Among presidential candidates, South Bend Mayor Pete Buttigieg has also pushed the idea of pumping up the court’s size. “It’s no more a departure from norms than what the Republicans did to get the judiciary to the place it is today,” Buttigieg argues.
As Plato once remarked after an especially trying day in the Agora: Oof.
You can see where this is going; but it’s also worthwhile remembering where the idea came from.
The last Democrat to actively push for packing the court was Franklin D. Roosevelt; and his failure was one of his presidency’s most dramatic defeats.
After the Supreme Court issued a series of rulings against New Deal legislation, FDR and his team were outraged. His attorney general at the time, Homer Cummings, warned Roosevelt that the justices “mean to destroy us. . . . We will have to find a way to get rid of the present membership of the Supreme Court.”
So on February 5, 1937, fresh off re-election, Roosevelt unveiled his plan to add a new Supreme Court justice any time a sitting justice turned 70 years and 6 months old (up to a maximum of 6 new justices).
He had reason to be cocky. After the 1936 election, Democrats controlled the senate 76-16 and the House 338-88. But despite that overwhelming partisan edge, FDR’s plan died an ignominious death. (Democrats suffered catastrophic losses in the 1938 election, after the court-packing controversy and a weakening economy soured public opinion on the New Deal.)
Roosevelt had tested the limits of partisanship and found that he badly underestimated the strength of norms surrounding the constitution and the courts. It’s also notable that his idea was killed not by Republicans, but by his fellow Democrats.
In March 1937, Senator Burton Wheeler (D-Montana) warned against the precedent that FDR’s plan would create.
Create now a political court to echo the ideas of the Executive and you have created a weapon. A weapon which, in the hands of another President in times of war or other hysteria, could well be an instrument of destruction. A weapon that can cut down those guaranties of liberty written into your great document by the blood of your forefathers and that can extinguish your right of liberty, of speech, of thought, of action, and of religion. A weapon whose use is only dictated by the conscience of the wielder.
More than 80 years later, Democrats should re-read Wheeler’s advice and once again scrap a truly awful idea.

> _Task set_
(1) Answer these questions from the court-packing excerpt:
(a) Who was Roosevelt's attorney general when the Supreme Court ruled against New Deal legislation?
(b) On what date did Roosevelt unveil his plan to add Supreme Court justices?
(c) Which senator warned in March 1937 against the precedent the plan would create?
(2) Rewrite the stretch of the court-packing excerpt from "Among presidential candidates, South" through "the Agora: Oof.", substituting "the Forum" for "the Agora".

Stored entries
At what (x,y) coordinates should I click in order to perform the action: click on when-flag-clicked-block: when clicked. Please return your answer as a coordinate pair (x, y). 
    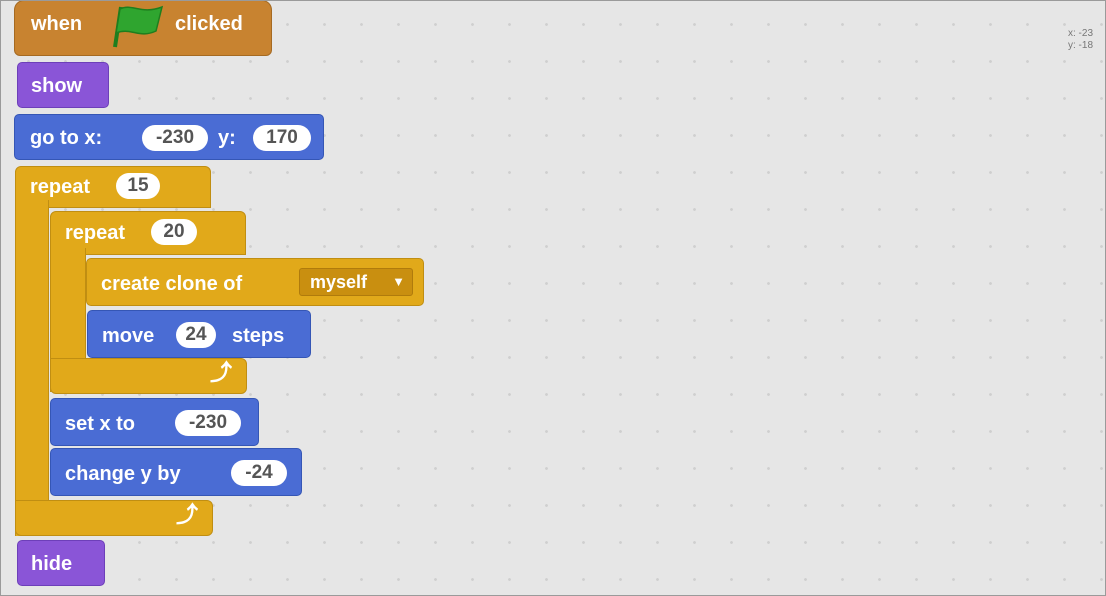
    Looking at the image, I should click on (143, 28).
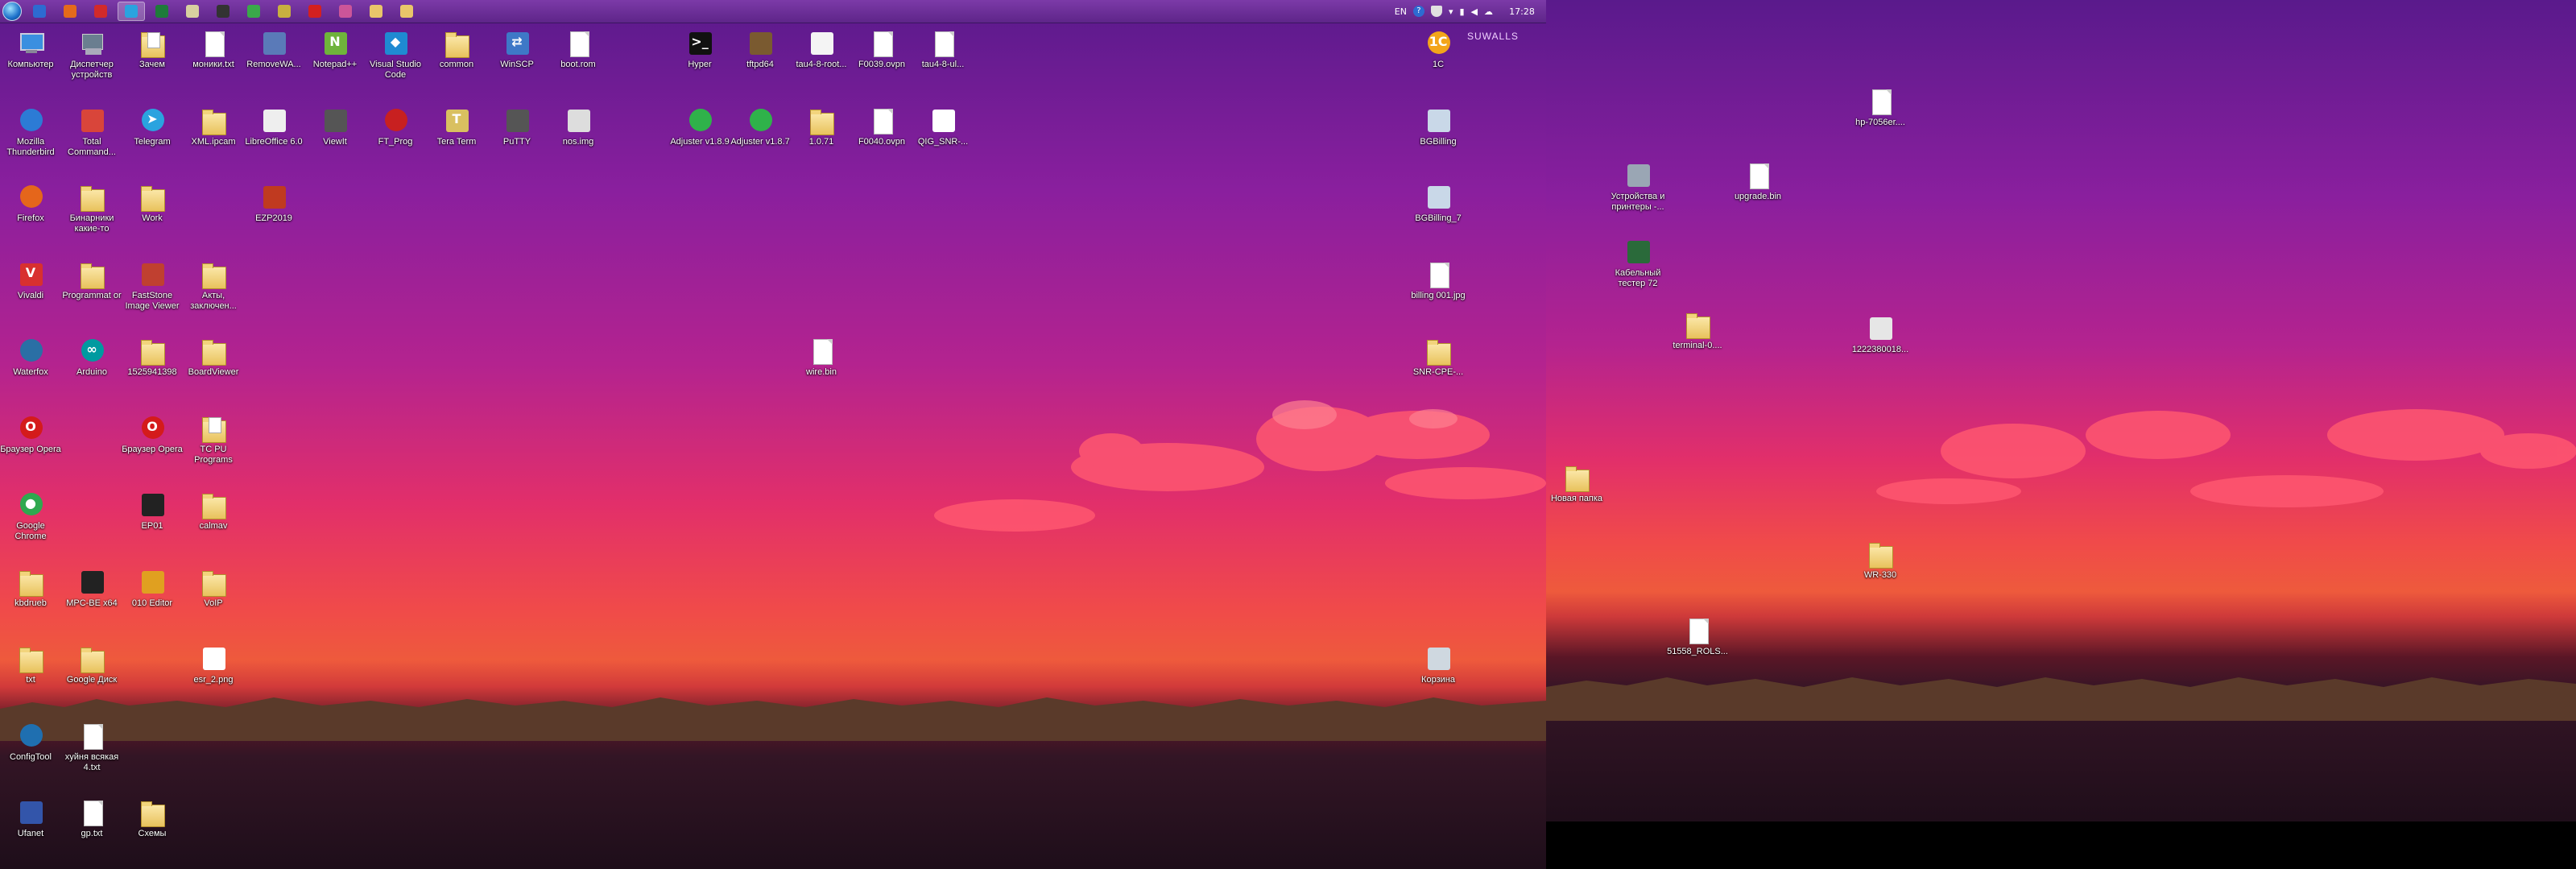 The width and height of the screenshot is (2576, 869). I want to click on desktop-icon-visual-studio-code: ◆ Visual Studio Code, so click(396, 55).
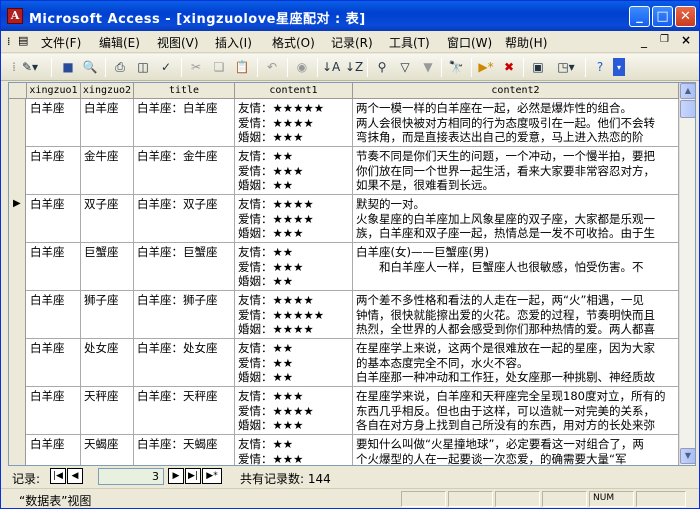  What do you see at coordinates (330, 67) in the screenshot?
I see `sort-ascending-icon: ↓A` at bounding box center [330, 67].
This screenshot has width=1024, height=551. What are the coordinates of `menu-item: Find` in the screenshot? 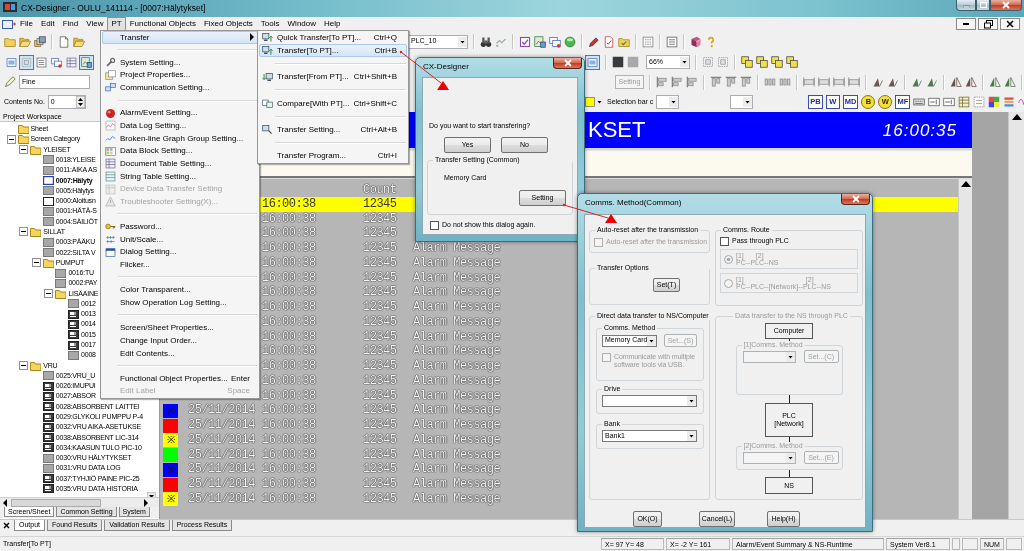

> _Answer section_
(1)
(a) Homer Cummings
(b) February 5, 1937
(c) Senator Burton Wheeler (D-Montana)

(2)
Among presidential candidates, South Bend Mayor Pete Buttigieg has also pushed the idea of pumping up the court’s size. “It’s no more a departure from norms than what the Republicans did to get the judiciary to the place it is today,” Buttigieg argues.
As Plato once remarked after an especially trying day in the Forum: Oof.